Published by Michelle Schlicher

Copyright © Michelle Schlicher, 2017

Cover Design by Hanna Piepel

Ebook Formatting by Guido Henkel

This is a work of fiction. Names, characters, businesses, places, events and incidents are either the products of the author’s imagination or used in a fictitious manner. Any resemblance to actual persons, living or dead, or actual events is purely coincidental.

All rights reserved. Except as permitted under the U.S. Copyright Act of 1976, no part of this publication may be reproduced, distributed or transmitted in any form or by any means, or stored in a database or retrieval system, without the prior written permission of the publisher.

For anyone who ever needed a little bit of magic

Then

Chapter 1

I didn’t call him my father.

Even when he still lived in our house, slept in the room next to mine, ate at the same kitchen table. It wasn’t something I planned. It just happened. I can’t tell you why. I was too young. Maybe he told me not to call him Dad. Maybe he didn’t think of himself as one so he didn’t want me thinking of him like that. Maybe he didn’t want that closeness to me. I don’t know.

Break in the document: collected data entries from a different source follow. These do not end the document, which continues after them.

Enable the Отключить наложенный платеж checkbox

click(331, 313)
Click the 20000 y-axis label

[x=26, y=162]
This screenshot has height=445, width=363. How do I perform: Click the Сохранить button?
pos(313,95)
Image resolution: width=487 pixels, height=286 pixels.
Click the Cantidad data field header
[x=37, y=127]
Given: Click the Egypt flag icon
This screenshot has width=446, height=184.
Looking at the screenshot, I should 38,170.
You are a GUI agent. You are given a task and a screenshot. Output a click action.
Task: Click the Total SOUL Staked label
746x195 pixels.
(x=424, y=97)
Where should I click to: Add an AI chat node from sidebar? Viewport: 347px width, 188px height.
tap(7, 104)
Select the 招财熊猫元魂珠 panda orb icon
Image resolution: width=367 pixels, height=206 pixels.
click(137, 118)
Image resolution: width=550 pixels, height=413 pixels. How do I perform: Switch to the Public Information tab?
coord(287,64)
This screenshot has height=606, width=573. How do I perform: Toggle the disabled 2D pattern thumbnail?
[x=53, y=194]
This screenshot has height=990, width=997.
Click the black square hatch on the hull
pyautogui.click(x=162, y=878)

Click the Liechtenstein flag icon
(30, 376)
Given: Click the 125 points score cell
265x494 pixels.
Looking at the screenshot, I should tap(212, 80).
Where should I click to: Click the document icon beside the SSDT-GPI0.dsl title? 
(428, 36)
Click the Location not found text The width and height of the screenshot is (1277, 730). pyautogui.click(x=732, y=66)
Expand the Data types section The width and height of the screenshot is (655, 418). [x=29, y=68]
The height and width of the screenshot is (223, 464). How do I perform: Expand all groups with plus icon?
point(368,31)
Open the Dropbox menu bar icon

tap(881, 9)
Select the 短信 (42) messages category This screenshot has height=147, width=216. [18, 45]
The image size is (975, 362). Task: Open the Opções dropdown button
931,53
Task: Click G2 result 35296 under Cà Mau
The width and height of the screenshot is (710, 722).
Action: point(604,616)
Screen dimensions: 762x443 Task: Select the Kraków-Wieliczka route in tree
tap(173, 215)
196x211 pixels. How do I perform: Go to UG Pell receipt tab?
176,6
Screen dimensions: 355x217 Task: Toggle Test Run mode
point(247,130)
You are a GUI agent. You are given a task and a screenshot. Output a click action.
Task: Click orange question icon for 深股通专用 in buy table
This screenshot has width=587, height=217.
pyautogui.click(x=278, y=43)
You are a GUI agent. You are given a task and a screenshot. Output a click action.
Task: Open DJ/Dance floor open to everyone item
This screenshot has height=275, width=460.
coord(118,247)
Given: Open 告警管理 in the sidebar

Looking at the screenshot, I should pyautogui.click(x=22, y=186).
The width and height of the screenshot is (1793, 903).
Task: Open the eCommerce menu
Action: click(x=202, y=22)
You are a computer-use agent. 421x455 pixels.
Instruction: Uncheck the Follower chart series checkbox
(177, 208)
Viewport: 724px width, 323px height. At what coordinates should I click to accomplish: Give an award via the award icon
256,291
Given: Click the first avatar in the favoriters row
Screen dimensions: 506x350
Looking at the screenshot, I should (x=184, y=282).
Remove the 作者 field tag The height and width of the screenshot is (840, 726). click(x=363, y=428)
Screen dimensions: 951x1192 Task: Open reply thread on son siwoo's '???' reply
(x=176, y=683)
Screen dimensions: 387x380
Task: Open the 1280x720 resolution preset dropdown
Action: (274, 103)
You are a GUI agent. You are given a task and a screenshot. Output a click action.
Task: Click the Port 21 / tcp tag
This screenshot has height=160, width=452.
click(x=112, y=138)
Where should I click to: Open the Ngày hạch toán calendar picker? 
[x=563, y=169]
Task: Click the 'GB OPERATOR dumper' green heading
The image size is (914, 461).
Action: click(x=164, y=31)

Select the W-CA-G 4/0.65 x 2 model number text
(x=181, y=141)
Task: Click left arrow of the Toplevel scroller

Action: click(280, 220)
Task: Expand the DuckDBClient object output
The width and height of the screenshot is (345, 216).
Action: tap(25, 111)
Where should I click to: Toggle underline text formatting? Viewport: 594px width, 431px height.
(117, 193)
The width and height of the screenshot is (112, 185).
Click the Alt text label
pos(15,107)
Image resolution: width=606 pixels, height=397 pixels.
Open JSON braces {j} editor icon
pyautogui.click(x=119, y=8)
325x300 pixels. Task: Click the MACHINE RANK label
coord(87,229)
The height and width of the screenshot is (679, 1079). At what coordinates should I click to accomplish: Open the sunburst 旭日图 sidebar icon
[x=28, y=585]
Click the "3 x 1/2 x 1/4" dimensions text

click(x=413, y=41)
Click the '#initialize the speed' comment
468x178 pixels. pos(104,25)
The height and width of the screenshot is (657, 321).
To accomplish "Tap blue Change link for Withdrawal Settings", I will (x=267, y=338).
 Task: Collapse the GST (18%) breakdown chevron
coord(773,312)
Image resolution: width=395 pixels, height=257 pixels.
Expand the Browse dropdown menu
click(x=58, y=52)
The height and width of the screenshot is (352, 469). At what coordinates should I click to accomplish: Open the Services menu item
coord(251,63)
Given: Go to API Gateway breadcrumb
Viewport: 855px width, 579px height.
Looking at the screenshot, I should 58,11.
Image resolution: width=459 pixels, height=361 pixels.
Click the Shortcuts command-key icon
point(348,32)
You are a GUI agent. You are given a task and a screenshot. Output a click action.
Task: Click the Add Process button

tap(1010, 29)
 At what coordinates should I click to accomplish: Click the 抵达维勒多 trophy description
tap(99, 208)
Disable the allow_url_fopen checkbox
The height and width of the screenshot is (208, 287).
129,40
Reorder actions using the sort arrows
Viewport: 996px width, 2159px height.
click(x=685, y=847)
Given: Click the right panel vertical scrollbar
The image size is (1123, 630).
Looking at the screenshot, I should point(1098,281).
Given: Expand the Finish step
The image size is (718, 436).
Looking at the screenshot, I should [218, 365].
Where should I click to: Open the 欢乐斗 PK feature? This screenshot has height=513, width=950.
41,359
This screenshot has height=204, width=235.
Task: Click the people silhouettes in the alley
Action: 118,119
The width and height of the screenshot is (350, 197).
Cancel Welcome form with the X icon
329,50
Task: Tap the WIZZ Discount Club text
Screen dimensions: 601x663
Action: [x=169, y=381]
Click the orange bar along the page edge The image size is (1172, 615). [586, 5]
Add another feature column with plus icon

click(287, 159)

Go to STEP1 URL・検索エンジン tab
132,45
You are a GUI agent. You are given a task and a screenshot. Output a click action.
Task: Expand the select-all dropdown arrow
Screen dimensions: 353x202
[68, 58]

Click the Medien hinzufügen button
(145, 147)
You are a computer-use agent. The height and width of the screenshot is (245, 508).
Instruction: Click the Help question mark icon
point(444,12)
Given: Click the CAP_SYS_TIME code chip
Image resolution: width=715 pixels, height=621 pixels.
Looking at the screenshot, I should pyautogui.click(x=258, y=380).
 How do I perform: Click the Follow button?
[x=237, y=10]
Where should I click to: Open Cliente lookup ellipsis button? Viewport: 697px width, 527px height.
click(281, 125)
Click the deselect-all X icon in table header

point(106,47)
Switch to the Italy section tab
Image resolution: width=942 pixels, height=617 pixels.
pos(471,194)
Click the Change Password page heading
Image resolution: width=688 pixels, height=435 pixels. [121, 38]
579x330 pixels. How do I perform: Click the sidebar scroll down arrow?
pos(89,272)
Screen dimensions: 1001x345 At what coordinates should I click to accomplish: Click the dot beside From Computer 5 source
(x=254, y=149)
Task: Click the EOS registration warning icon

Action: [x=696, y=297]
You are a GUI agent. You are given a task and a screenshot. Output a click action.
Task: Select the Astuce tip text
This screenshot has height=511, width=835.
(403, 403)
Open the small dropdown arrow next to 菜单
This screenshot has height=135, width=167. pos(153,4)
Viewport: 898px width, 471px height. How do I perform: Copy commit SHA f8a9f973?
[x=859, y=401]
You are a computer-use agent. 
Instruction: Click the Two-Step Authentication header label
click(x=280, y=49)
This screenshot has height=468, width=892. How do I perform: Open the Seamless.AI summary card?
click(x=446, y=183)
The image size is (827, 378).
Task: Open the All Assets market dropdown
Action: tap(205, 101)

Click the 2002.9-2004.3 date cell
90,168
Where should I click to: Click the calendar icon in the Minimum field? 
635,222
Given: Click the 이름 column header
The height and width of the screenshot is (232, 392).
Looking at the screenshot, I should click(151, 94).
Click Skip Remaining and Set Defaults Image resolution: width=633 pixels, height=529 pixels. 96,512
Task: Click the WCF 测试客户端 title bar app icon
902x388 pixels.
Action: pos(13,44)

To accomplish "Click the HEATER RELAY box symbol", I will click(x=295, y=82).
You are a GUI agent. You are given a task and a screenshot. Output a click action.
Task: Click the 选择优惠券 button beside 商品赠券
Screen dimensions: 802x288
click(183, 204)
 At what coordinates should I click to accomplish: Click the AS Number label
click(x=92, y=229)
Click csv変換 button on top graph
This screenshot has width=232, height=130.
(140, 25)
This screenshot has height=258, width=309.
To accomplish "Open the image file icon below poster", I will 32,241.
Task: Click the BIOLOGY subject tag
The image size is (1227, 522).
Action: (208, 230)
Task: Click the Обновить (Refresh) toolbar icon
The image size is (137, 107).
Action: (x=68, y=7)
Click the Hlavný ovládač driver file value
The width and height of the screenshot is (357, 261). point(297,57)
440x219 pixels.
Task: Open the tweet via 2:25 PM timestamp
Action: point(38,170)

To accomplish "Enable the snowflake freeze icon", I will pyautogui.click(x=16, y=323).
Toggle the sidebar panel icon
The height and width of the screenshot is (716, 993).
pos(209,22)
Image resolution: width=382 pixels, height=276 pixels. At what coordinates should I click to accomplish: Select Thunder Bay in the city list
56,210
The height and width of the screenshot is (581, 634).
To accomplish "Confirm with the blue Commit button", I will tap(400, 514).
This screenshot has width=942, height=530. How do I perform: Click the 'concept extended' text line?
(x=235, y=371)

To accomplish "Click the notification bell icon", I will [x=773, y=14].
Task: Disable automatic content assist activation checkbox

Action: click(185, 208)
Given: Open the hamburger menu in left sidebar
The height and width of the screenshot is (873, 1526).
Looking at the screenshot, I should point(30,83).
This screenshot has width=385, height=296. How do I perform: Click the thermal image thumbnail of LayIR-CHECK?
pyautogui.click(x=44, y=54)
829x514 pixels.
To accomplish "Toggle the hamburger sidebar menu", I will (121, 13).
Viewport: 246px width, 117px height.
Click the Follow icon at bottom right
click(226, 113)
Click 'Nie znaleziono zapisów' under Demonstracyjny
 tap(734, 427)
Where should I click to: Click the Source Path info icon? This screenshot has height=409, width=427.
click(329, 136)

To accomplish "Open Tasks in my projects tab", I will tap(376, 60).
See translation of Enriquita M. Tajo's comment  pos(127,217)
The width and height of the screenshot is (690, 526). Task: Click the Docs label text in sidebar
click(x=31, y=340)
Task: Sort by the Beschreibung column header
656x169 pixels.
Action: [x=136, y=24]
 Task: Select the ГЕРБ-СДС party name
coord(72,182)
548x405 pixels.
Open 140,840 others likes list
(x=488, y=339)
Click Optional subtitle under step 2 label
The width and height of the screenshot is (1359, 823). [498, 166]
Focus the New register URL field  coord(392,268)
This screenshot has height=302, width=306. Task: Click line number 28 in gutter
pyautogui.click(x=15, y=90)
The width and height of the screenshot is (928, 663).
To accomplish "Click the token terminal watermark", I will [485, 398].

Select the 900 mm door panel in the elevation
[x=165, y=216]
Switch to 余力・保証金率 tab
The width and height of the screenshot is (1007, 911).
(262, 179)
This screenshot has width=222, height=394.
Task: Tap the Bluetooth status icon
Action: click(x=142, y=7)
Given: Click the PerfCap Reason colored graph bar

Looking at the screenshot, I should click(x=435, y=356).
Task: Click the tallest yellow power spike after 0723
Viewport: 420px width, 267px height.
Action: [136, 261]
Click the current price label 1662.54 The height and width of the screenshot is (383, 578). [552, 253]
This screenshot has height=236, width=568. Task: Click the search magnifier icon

People always thought that was strange. I guess to someone on the outside, it would be.

But I just called him what everyone else did. It was normal for them and normal for me.

Stan.

My mother would say, Stan, would you take Holiday to the store with you? I’d follow Stan to the car. He wouldn’t speak to me. He was a man of few words. Most of the time he wouldn’t even look at me.

There aren’t enough words to explain what it’s like to be in the presence of someone who doesn’t acknowledge you. There were times I’d try to catch his eye and find something familiar, something good in his face. There were times I wondered how my mother even came to know him. She never spoke of it.

From the time I was little, I would make up conversations with him in my head when we were together. In my head I’d say, Stan, I learned how to ride my bike. And (again in my head), he’d say back, Great job, Holiday! I knew you could do it. Or he’d say, Holiday, what do you think of going for ice cream today? (We never got ice cream in the real world.) And I’d laugh and grab his hand, and we’d walk to the corner of York and Taber, talking about the weather, the neighborhood, and my schoolwork, and then we’d order sundaes and eat them on the patio together. This is what would play in my head while I sat next to him in the car in silence, staring straight ahead, running my fingernail in the crack between the car door and the glass window.

It sounds crazy, right—having made-up conversations with your own father? I know that’s what you’re thinking. Why didn’t you just talk to him, if that’s what you wanted to do? Well, it’s not that simple.

And maybe I’m crazy. Did that cross your mind? That I’m stretching the truth, bending it to my benefit? Maybe I made up the animosity between us. Maybe Stan wasn’t so bad. Even if you believe I might be a bit irrational, a bit unhinged, nothing I will say or do is as crazy as what he did. That was crazy. And horrific. And makes me want to curl up in a fetal position when I think of it.

Yes, Stan was crazy. But that wasn’t all.

You see, Stan was evil. He harbored demons within him. We both knew it, Mom and me, but it wasn’t easy to escape.

Do you know what it’s like to have a man like that raise you? I don’t know you. Maybe you do.

Here’s the thing. I do know what it’s like. I know it very well.

But here’s what I don’t know, and I wish I did: Can someone come out the other side of it?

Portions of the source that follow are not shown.